Geben Sie sämtliche nachstehenden Zeilen einschließlich der Aufforderungen erneut wieder und skalieren Sie dabei jede Koordinate in den Antworten mit dem Faktor 1,3, gerundet auf ganze Zahlen, wobei Hälften aufgerundet werden. Die Zahlen in den Aufforderungen bleiben unverändert, und die Bilder lassen Sie in Ihrer Antwort weg.

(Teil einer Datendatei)
——————

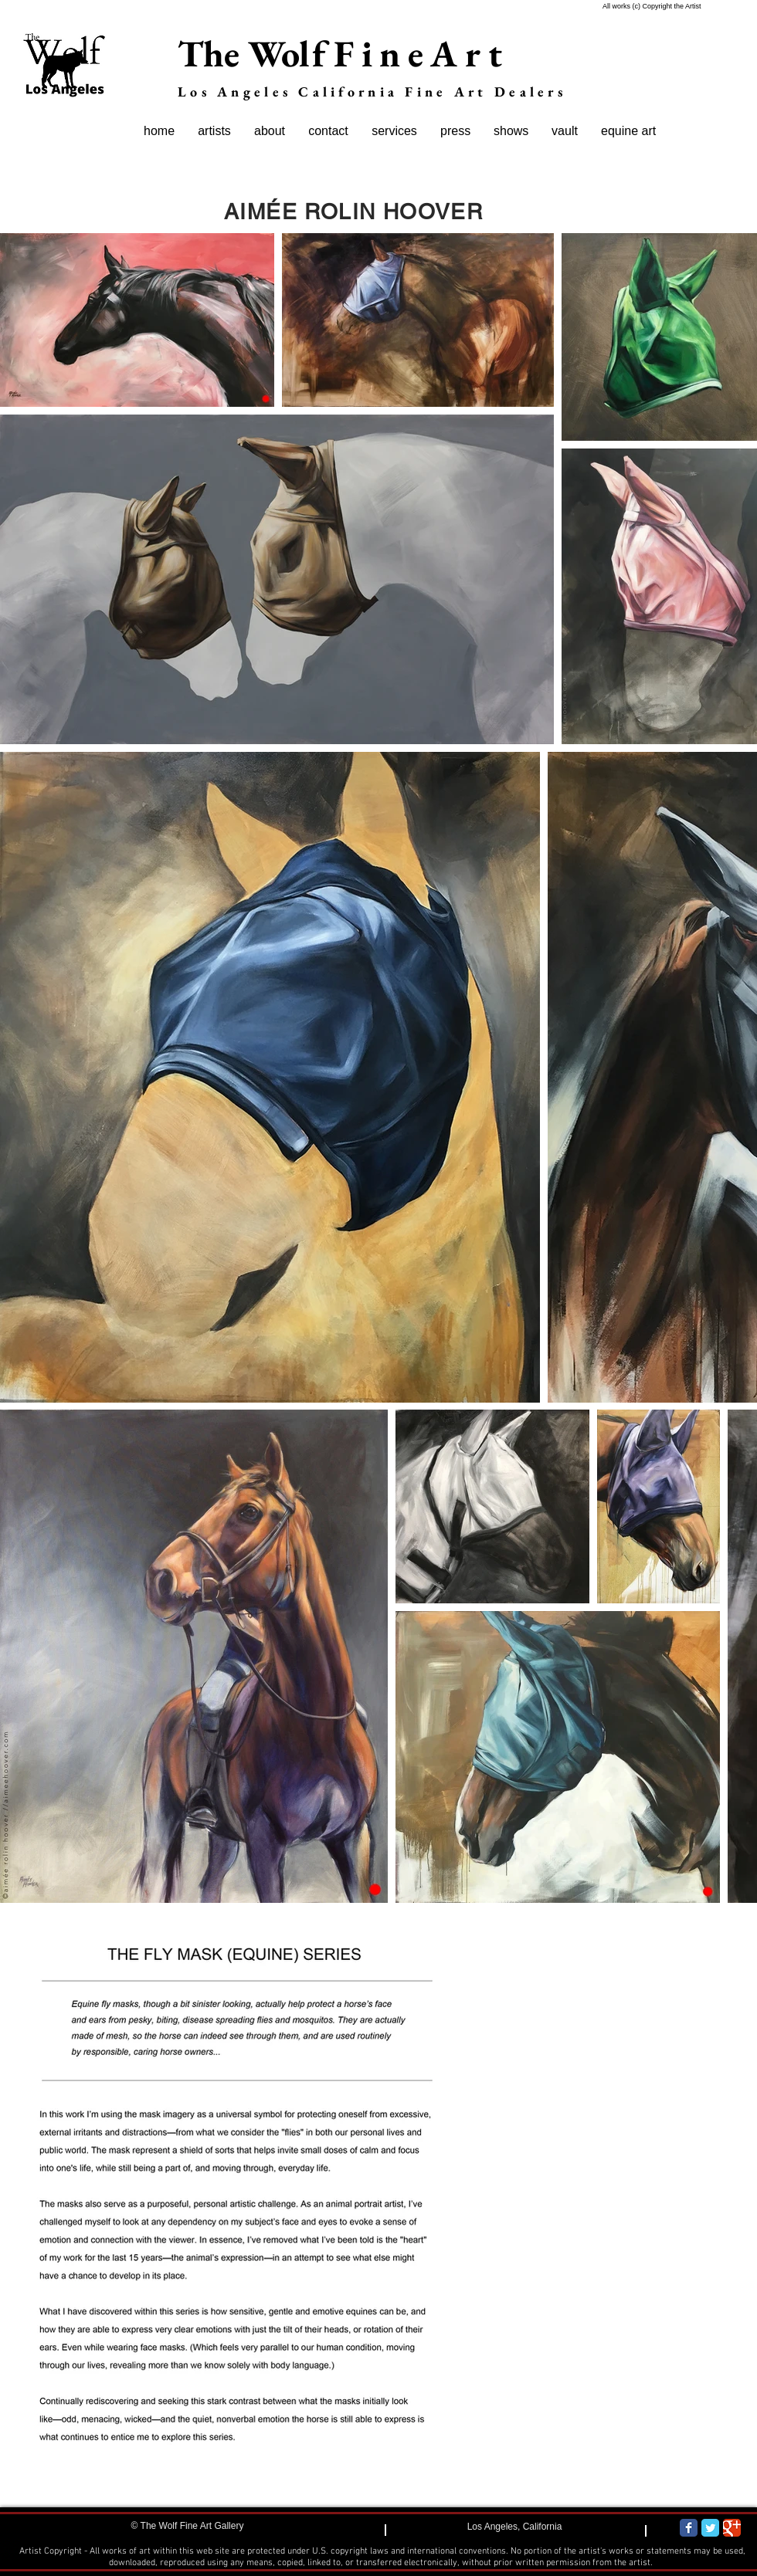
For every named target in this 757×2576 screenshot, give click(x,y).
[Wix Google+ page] (732, 2528)
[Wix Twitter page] (710, 2528)
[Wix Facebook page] (689, 2528)
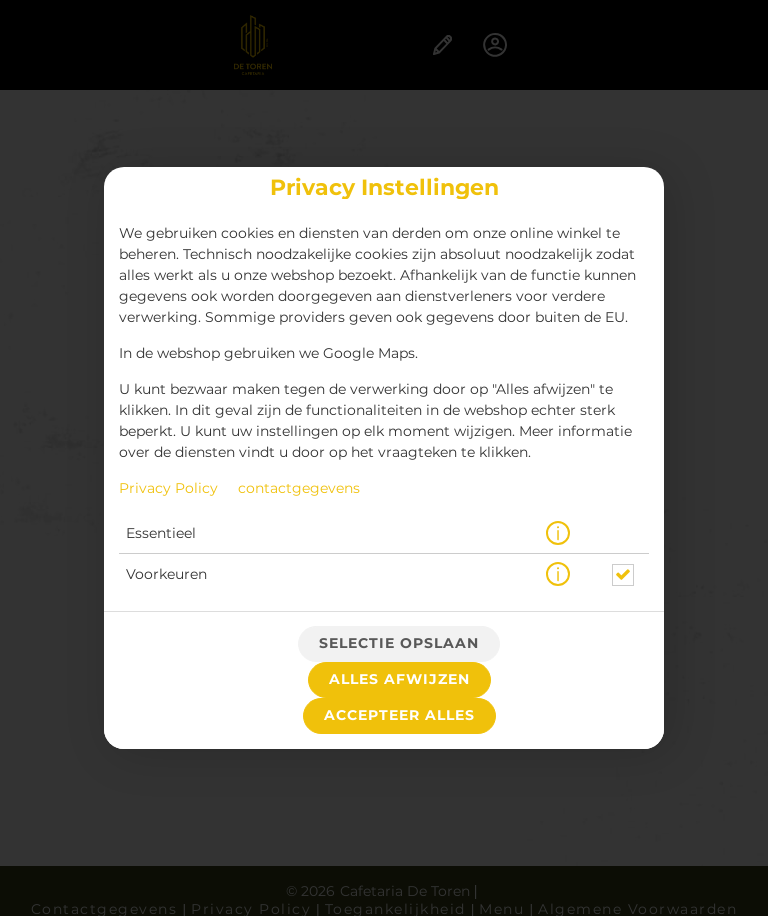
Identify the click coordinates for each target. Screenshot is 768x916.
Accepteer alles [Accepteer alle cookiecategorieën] (399, 716)
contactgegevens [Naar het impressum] (299, 489)
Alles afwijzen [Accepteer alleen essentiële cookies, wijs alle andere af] (399, 680)
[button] (558, 534)
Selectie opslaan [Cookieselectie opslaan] (399, 644)
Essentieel (161, 534)
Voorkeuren (166, 575)
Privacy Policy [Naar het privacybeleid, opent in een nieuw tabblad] (168, 489)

——————

> [ANTWORT ZUR AUFGABE]
For every named target in this 757×2576 screenshot, give click(x,y).
[Wix Google+ page] (952, 3286)
[Wix Twitter page] (923, 3286)
[Wix Facebook page] (896, 3286)
Identify the click coordinates for each target. Screenshot is 768x916.
Accepteer alles [Accepteer alle cookiecategorieën] (519, 931)
contactgegevens [Naar het impressum] (389, 636)
Alles afwijzen [Accepteer alleen essentiële cookies, wijs alle andere af] (519, 884)
[button] (725, 694)
Selectie opslaan [Cookieselectie opslaan] (519, 837)
Essentieel (209, 694)
Voorkeuren (216, 748)
Privacy Policy [Naar het privacybeleid, opent in een nieuw tabblad] (218, 636)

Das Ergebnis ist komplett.